* INFORMATION:
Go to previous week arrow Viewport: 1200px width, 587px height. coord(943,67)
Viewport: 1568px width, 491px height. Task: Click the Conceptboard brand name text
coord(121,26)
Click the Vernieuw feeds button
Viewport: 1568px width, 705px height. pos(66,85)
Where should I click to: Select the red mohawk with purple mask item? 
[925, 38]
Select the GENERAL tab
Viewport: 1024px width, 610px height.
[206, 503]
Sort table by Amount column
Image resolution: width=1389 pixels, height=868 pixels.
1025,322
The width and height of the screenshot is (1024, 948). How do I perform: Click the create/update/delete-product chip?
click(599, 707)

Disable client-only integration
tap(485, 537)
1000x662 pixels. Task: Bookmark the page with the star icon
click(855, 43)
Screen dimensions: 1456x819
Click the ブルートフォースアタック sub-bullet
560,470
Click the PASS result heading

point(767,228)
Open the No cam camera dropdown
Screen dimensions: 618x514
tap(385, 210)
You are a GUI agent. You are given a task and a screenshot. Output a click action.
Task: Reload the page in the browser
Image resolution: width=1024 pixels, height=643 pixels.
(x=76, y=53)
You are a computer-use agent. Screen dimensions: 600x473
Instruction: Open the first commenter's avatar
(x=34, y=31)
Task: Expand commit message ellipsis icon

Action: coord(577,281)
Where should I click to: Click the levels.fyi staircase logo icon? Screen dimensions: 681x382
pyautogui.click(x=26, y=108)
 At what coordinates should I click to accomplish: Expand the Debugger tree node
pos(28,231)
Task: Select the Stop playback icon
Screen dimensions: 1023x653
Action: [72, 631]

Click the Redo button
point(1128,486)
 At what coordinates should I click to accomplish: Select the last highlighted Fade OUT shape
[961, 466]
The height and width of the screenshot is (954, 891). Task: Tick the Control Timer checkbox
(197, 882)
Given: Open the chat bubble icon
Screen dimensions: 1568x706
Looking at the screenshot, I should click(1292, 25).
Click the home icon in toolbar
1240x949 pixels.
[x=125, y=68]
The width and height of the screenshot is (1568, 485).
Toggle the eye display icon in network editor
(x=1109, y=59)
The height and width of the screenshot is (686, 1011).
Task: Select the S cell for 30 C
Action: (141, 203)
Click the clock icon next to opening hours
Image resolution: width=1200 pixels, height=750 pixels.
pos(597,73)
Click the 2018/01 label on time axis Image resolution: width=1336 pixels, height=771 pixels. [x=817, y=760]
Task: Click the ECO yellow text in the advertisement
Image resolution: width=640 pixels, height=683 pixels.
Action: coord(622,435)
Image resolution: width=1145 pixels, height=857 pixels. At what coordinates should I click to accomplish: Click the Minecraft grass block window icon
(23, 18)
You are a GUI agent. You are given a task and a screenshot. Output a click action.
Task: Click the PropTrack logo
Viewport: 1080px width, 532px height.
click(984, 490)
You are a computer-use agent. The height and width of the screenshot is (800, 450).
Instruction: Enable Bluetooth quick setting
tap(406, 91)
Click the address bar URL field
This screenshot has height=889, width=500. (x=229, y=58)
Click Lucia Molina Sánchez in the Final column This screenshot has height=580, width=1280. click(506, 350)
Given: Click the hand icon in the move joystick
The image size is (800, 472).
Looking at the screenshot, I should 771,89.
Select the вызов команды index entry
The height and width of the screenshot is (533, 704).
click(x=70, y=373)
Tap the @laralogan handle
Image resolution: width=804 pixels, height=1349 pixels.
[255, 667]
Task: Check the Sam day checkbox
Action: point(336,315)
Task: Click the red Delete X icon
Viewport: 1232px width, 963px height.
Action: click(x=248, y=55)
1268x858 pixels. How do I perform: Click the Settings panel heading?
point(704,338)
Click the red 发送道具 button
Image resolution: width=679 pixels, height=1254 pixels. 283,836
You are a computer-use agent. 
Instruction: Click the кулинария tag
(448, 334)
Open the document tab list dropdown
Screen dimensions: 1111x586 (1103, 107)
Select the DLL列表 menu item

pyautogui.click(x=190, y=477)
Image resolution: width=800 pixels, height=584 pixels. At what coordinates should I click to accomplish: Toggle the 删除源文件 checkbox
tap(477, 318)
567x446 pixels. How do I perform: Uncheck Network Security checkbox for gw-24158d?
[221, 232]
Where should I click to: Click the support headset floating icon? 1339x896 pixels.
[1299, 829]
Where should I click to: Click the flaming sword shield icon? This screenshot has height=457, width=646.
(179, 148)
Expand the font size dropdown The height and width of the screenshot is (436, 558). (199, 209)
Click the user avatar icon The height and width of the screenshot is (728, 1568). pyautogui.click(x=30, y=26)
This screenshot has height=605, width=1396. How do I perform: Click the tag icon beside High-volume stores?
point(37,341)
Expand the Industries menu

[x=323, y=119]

* THE TASK:
Whenever a line in the material contains the word "agent", copy that line.

* SOLUTION FOR THIS PROBLEM:
You are a GUI agent. You are given a task and a screenshot. Output a click action.
You are a computer-use agent. Screen dimensions: 600x473
You are a GUI agent. You are given a task and a screenshot. Output a click action.
You are a computer-use agent. The height and width of the screenshot is (800, 450).
You are a computer-use agent. 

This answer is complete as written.